• [Given text]:
=-=-=
Legislator: Kermit Gosnell Killed My Cousin in Failed Abortion

State   |   Steven Ertelt   |   Dec 20, 2011   |   5:50PM   |   Harrisburg, PA

Last week, when the Pennsylvania state legislature approved a bill that would hold abortion facilities accountable for following basic health and safety standards, a state legislator gave an impassioned plea as to why she supported the bill.

State Rep. Margo L. Davidson, an African-American first term Democratic legislator from Upper Darby explained why she strongly supported the legislation to better monitor abortion centers like the one Kermit Gosnell ran in Philadelphia, even though some Democrats and pro-abortion groups opposed it.

According to the Philadelphia Inquirer, Davidson said her 22-year-old cousin was one of the women Gosnell killed in a failed abortion.”

Semika Shaw was “just coming into her own as a young woman,” Davidson said, when she died in 2002 from an infection caused by a botched abortion in Gosnell’s West Philadelphia clinic.

“I honor her memory by voting for this bill,” Davidson told her colleagues Wednesday after the controversial measure was approved. “So women will no longer walk into a licensed health-care facility and be butchered as she was.”

Shaw’s death, which led to a $900,000 insurance settlement, was central to the grand jury’s conclusion that state officials had failed to inspect the clinic for two decades and repeatedly ignored complaints of possible criminal activity there.
=-=-=
• [Information provided]:
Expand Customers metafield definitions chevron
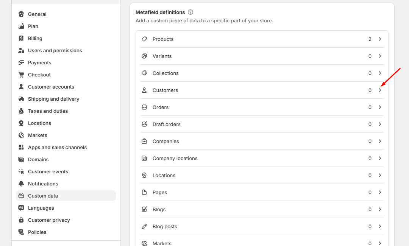point(380,90)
=-=-=
• [Problems and tasks]:
• A. Does each statement agree with the Gosnell article? Answer yes or no for each, quoting the deciding words. (i) Davidson is a first-term Democrat from Upper Darby. (ii) Davidson spoke to her colleagues before the bill was approved. (iii) Shaw's death led to a $500,000 insurance settlement.
• B. Carry the Gosnell article on past its final sentence.
The listing comes from a different source than the Gosnell article.

• [Answers by item number]:
• A.
(i) Yes: "an African-American first term Democratic legislator from Upper Darby"
(ii) No: "after the controversial measure was approved"
(iii) No: "a $900,000 insurance settlement"

• B.
Davidson, 49, who grew up in same Mantua neighborhood where Shaw lived and the Gosnell clinic was located, said her young cousin probably sought an abortion because she had two young children and realized that as a single woman, she could not support a third. The grand jury report said Shaw had four previous abortions.

Little wonder the clinic wasn’t inspected in those days, Davidson reasoned. “The regulations regarding inspection were only policy,” the legislator said. “It was not mandated by the law.”

Davison says she doesn’t buy the argument from pro-abortion groups that the bill would somehow make abortion illegal or impossible to obtain.

“I don’t often buy into conspiracy theories. There is no evidence to support that that would happen in Pennsylvania,” she said after the vote. “There is a long list of organizations [that oppose the bill] that have resources to raise funds to make sure clinics stay open.”

Still, that doesn’t mean Davidson is pro-life.

Davidson described herself in an interview as having “pro-life leanings,” but said she did not want to overturn Roe v. Wade. “I don’t want to go back to back-alley abortions that put a woman’s life in danger,” she said.

But she said she felt compelled to support the bill because her cousin’s case exposed fatal flaws in the system – complaints ignored, leading to tragedies that could have been prevented – and because she cannot forget the cries of her young relatives as they stared at Semika’s body at her viewing.

“They were screaming and demanding she get up,” Davidson said. “There was no way I could comfort them.”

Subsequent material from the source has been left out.